* START Supplied records *

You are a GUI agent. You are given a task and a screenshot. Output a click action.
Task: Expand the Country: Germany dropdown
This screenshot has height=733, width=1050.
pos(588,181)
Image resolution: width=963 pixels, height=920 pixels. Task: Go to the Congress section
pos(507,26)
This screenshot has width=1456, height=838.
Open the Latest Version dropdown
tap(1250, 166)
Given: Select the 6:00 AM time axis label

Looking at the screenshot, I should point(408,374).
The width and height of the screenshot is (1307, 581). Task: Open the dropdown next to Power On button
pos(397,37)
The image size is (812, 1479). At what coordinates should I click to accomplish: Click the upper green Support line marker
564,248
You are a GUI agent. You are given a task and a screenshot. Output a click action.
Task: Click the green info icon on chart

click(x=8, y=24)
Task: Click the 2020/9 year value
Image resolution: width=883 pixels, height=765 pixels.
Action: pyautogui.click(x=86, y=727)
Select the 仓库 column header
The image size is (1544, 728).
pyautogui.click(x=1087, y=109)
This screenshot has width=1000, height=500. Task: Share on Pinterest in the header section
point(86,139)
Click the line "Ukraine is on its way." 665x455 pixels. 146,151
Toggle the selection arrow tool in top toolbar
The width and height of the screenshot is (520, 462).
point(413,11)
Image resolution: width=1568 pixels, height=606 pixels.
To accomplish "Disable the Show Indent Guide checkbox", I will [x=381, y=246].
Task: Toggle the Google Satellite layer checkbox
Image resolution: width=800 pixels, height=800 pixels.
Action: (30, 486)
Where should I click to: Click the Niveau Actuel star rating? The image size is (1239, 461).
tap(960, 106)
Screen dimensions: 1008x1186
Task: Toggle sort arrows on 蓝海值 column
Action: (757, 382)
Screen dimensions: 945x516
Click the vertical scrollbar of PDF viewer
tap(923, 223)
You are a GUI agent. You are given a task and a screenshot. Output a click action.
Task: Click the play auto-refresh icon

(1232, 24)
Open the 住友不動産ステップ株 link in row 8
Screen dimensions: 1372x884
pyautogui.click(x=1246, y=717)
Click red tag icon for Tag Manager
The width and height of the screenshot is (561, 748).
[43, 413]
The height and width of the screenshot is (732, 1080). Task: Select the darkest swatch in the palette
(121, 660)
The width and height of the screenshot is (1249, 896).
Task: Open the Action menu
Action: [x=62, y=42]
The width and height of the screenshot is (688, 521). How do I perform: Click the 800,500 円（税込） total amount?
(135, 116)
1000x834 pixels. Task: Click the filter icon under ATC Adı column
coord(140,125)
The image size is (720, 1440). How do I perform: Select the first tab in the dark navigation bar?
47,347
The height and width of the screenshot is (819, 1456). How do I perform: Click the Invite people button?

* END Supplied records *

■ **Exercise**
How many lines of the listing contain the string "should", with case counting? Give only the number.

■ **Written answer**
3